GIVEN INFORMATION =
****************
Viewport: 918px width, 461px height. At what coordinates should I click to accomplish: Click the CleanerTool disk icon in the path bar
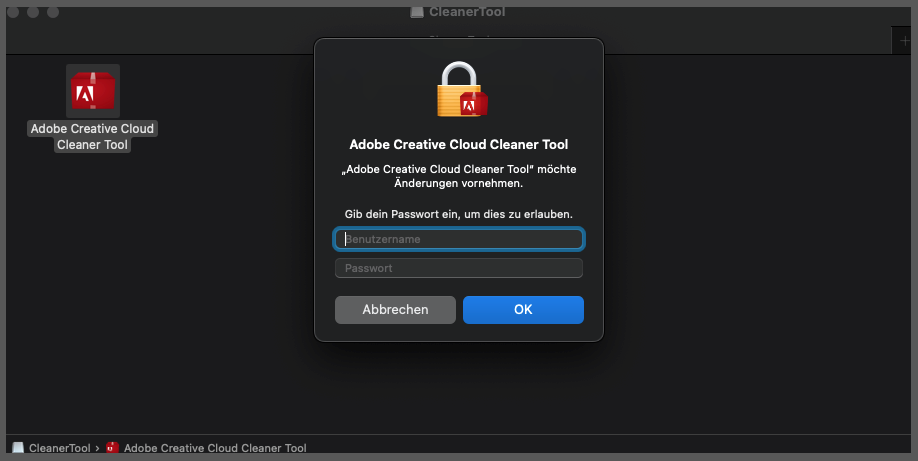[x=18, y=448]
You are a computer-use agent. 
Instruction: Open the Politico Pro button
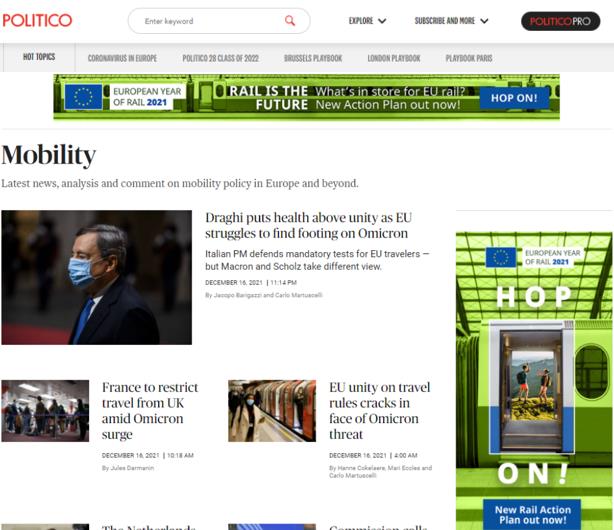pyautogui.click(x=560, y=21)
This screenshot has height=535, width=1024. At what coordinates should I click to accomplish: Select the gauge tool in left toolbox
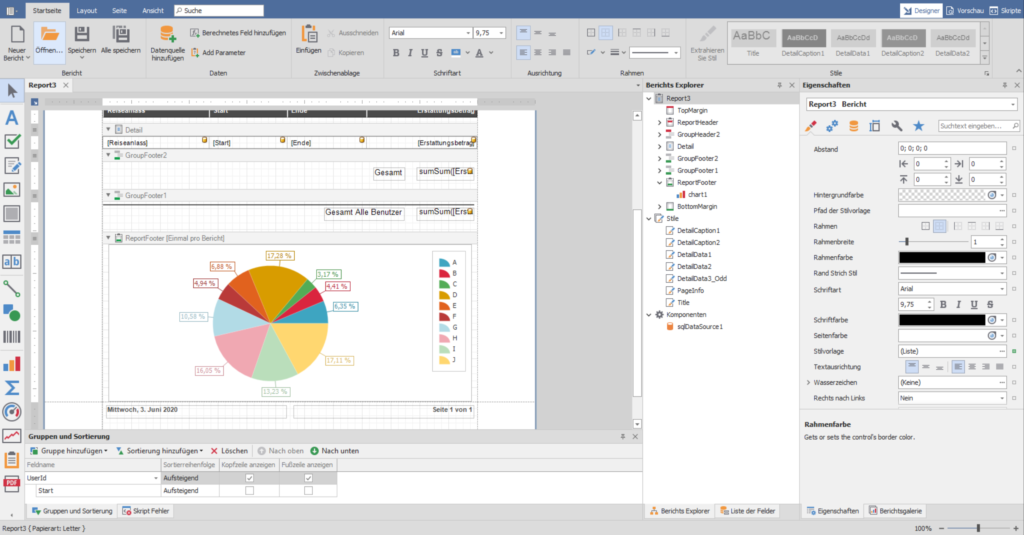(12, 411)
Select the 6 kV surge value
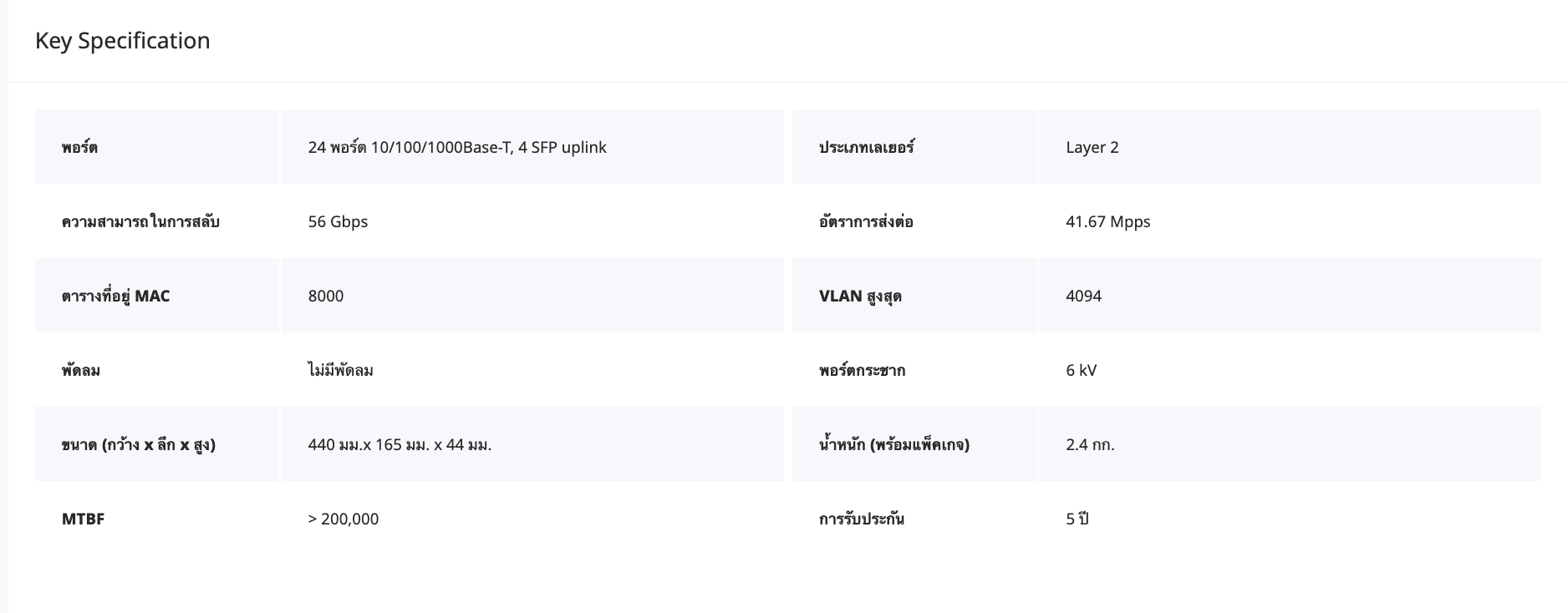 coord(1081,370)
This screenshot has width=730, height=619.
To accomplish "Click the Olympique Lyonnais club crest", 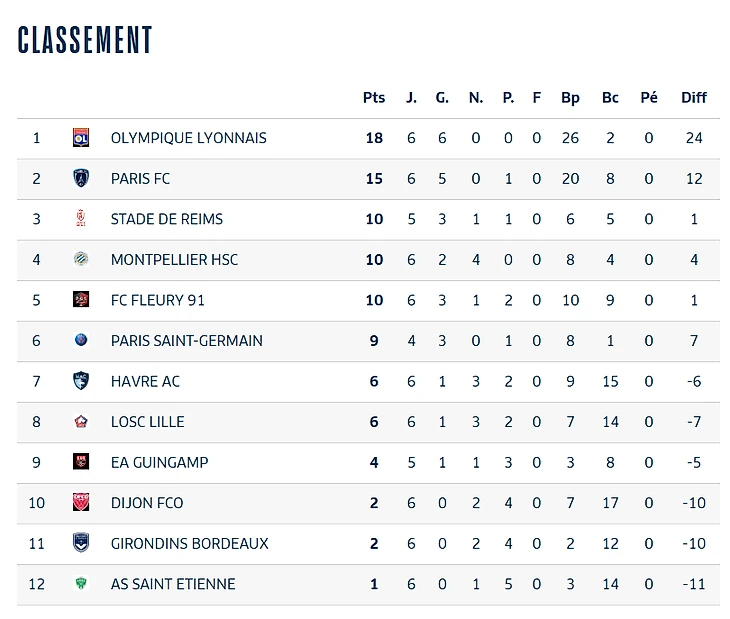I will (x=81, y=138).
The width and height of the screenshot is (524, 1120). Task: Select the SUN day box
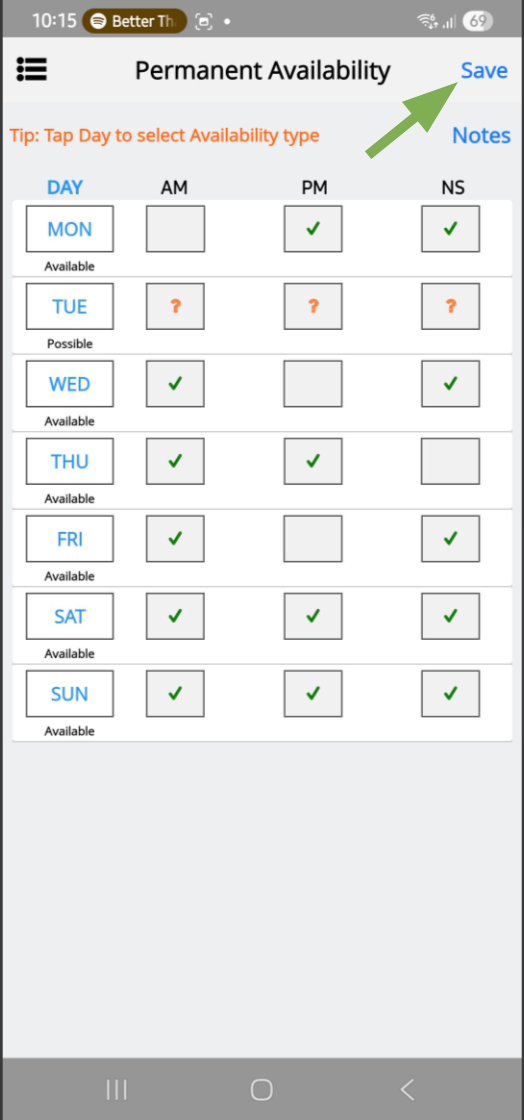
****************
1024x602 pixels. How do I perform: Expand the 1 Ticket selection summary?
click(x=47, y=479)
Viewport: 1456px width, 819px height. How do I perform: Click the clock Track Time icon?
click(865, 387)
****************
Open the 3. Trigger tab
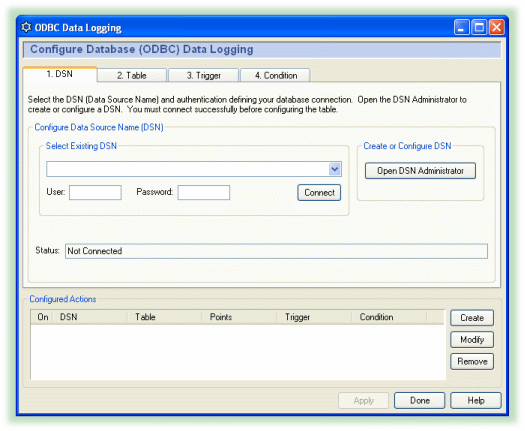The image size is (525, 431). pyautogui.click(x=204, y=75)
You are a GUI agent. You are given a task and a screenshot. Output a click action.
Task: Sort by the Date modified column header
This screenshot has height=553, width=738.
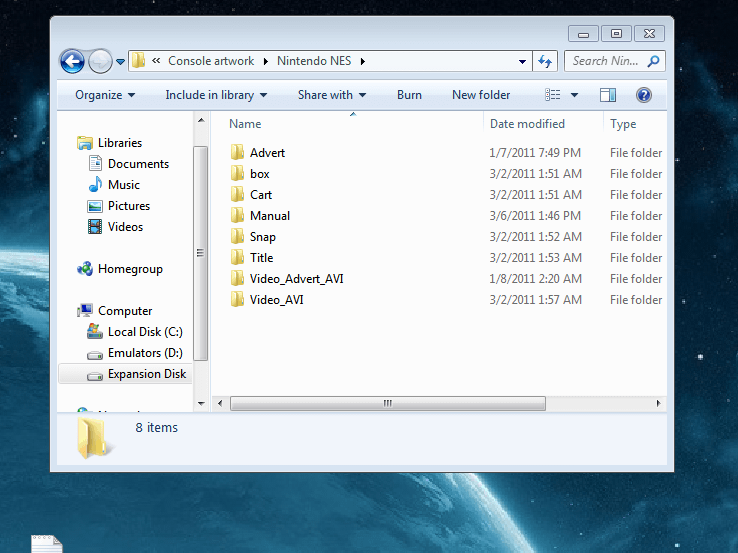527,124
****************
TASK REQUIREMENTS =
Search the entries for the string "agent" and return each line where it turns up.

REPLY =
You are a computer-use agent. 
You are a GUI agent. You are given a task and a screenshot. Output a click action.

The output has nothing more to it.